Based on the description, this is the schematic for the circuit being used:
simulate this circuit – Schematic created using CircuitLab
For the current source to function as designed with a 5 Volt supply, the maximum resistance across the terminals of the sensor would have to be under 25 kOhms.
- If the sensor has a resistance of, say, 100 kOhms, then it would require
V = I x R = 10 Volts across the sensor alone, to allow 100 uA to pass. Add a minimum of 2.5 Volts for operation of the REF200, and the minimum required supply voltage is 12.5 Volts. For stable operation, take 15 Volts as a safe margin.
- If the sensor has a resistance of, say, 22 kOhms, then it will develop just 2.2 Volts across its terminals. This leaves
5 - 2.2 = 2.8 Volts across the REF200 current source, which is within its recommended operating range of 2.5 - 40 Volts.
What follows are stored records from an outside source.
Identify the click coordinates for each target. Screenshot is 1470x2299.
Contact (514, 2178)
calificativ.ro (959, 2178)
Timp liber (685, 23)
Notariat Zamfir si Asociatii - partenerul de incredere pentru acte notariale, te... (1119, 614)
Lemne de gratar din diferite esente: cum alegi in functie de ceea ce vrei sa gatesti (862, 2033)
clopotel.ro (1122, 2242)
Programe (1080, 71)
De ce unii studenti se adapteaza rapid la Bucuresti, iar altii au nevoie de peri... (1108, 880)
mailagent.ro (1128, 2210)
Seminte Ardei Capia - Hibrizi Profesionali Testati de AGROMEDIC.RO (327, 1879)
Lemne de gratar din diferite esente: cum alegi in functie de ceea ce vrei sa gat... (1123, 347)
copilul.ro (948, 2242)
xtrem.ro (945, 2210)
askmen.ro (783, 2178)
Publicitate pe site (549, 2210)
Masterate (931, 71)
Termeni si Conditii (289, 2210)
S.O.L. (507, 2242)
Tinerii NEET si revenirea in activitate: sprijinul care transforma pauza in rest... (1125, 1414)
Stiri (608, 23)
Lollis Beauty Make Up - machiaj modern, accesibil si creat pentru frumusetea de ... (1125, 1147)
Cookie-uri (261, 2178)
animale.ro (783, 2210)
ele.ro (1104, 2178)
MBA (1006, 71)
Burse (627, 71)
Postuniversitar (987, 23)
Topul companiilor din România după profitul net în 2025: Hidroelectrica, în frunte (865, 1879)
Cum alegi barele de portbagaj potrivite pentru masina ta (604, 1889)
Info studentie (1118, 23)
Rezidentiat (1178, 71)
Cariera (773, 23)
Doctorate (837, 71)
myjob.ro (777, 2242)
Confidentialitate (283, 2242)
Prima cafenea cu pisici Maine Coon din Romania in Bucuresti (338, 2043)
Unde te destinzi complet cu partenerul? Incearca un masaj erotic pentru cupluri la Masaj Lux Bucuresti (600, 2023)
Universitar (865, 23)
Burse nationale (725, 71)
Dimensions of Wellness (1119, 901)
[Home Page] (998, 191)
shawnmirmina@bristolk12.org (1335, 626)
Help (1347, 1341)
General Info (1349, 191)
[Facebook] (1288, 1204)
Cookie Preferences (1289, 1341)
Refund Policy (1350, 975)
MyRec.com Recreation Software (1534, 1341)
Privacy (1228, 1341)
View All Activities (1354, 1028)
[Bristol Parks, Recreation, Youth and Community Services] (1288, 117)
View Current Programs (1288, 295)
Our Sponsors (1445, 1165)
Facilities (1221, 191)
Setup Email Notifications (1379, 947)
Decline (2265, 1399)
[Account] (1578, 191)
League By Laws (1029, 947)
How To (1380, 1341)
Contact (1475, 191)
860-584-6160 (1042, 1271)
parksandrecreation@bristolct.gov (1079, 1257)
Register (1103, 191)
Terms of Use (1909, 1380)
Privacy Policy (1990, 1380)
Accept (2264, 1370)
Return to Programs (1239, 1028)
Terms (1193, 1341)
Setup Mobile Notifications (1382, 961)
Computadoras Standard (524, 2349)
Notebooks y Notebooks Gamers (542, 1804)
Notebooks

- In the schematic shown above, add a supply voltage via a battery, replace the sensor with a potentiometer, and vary the potentiometer to simulate this behavior for yourself.
Thus, depending on what the sensor's effective resistance is, at the desired operating point, the supply voltage for the current source to provide a stable 100 uA may need to be higher than the 5 Volts provided.